Reference IoT Layered Architecture (RILA) consists of 6 layers. In addition, to there are two "cross-section layers that affect all other layers, namely "Security" and "Management".

Reference IoT Layered Architecture (RILA)
Fig. Reference IoT Layered Architecture (RILA)

Security management - iot layered architecture
Fig. Security management

Device Integration Layer

The device integration layer connects all the different device types and consumes device measurements as well as communicates actions. This layer can also work as a translator that speaks many languages. The output of the sensors and tags depends on the protocol they implement. The input of the actuators is also defined by the protocol they implement. 

Device Integration Layer - iot layered architecture
Fig. Device Integration Layer

This layer comprises three components. The lowermost component is the driver component which communicates with the different sensors, tags, and actuators on low-level, vendor-specific, communication protocols. It contains driver instances for every type of low-level device known to the system. The next component is the device discovery component. It can be triggered by two events, one from the dev management layer, which tells this component to add a new device, and by the driver component, which notifies this component in case a new device is added. Similar to the device discovery also handles deregistration of devices. The last component is th device communication component. It behaves like a bridge between the device management layer and the driver component. This component decides which driver is called when the device management layer addresses a device. 

Device Management layer 

The working of the device management layer is to represent taking device registrations and sensor measurements from the device integration layer. It communicates status changes for actuators down to the device integration layer. The device integration layer then validates that the status change conforms with the actuator and then translates the status change to the actuator. 

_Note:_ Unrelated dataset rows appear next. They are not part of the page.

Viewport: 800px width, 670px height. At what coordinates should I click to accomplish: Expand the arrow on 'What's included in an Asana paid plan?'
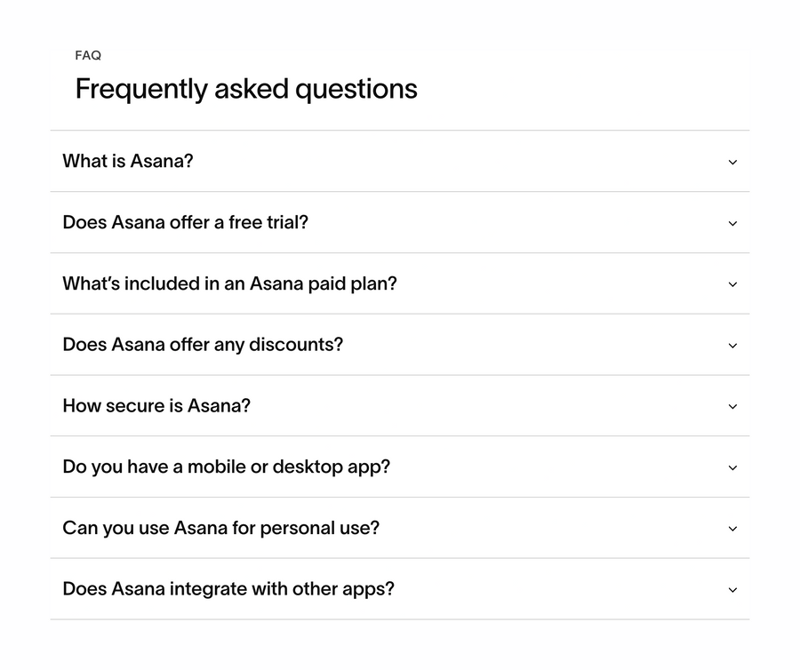[x=731, y=284]
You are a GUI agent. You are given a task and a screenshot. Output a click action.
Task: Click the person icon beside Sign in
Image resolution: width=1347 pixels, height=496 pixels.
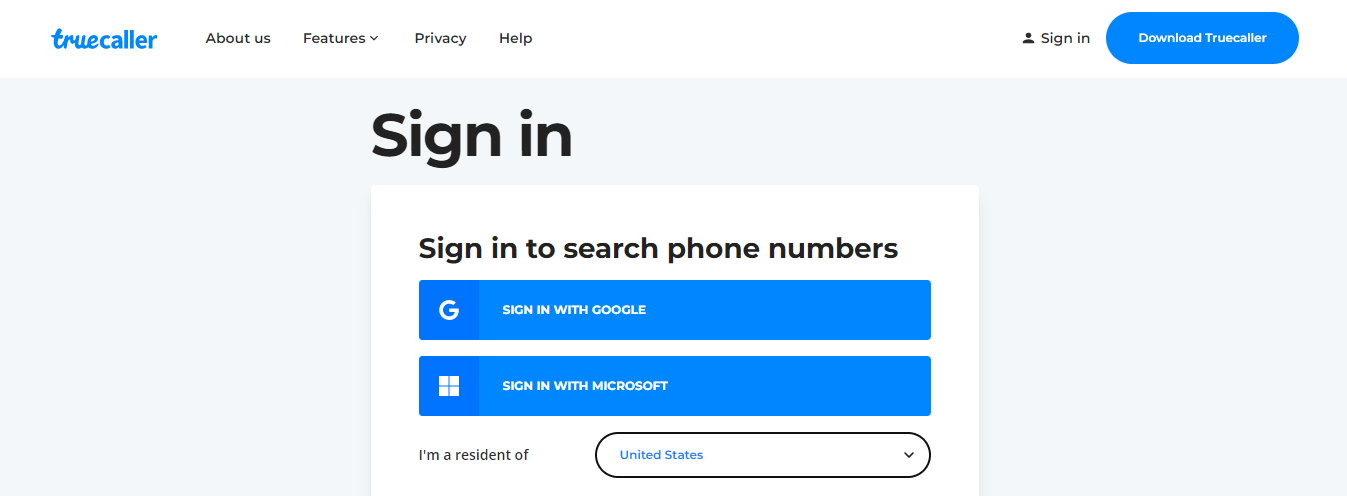[x=1028, y=38]
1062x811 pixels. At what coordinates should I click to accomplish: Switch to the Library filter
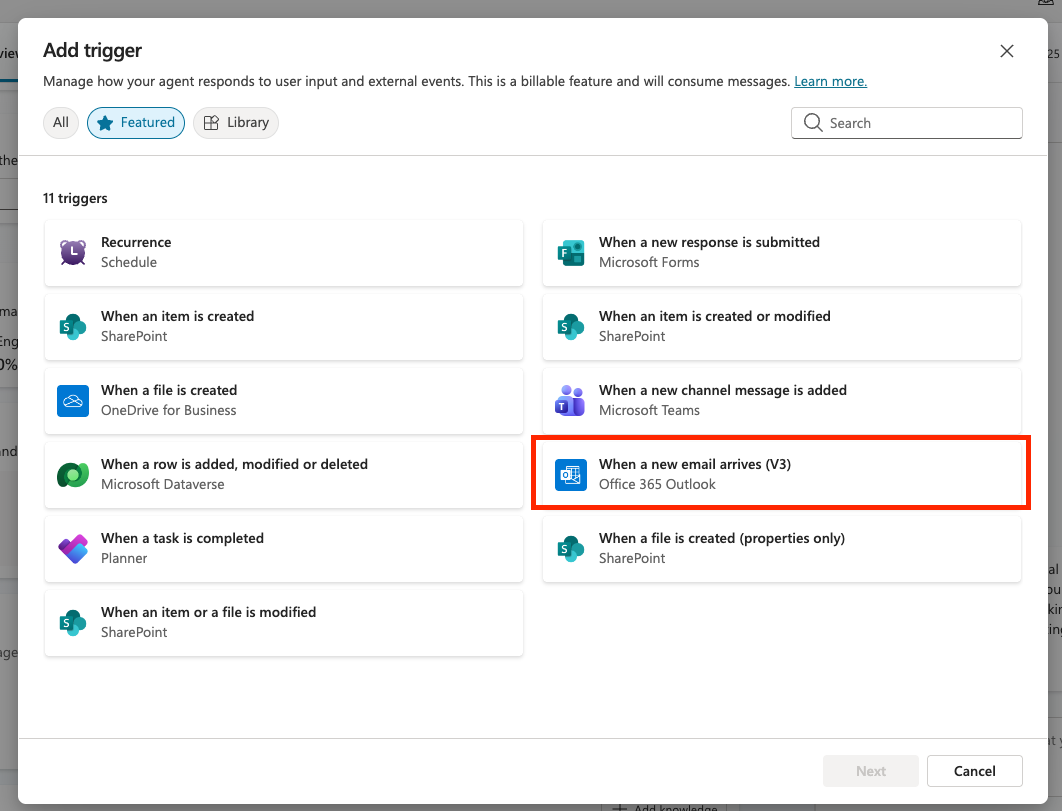(235, 122)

Device Management layer - iot layered architecture
Fig. Device Management layer

The control of devices is in the hand of the device management layer so that it knows which devices are connected to the system. Each change to a device's registration as well as incoming measurement data has to be communicated from the device integration layer to the device management layer, so the information can be updated and stored. So in this way, the device integration layer manages device registration and device communication.

Data Management Layer

The data management layer work as a central database that holds all data of a "thing". but this is only one possible implementation. Data management can work as a data warehouse for larger things within the system. The implementation of the data management layer depends on the use-case for the specific thing. 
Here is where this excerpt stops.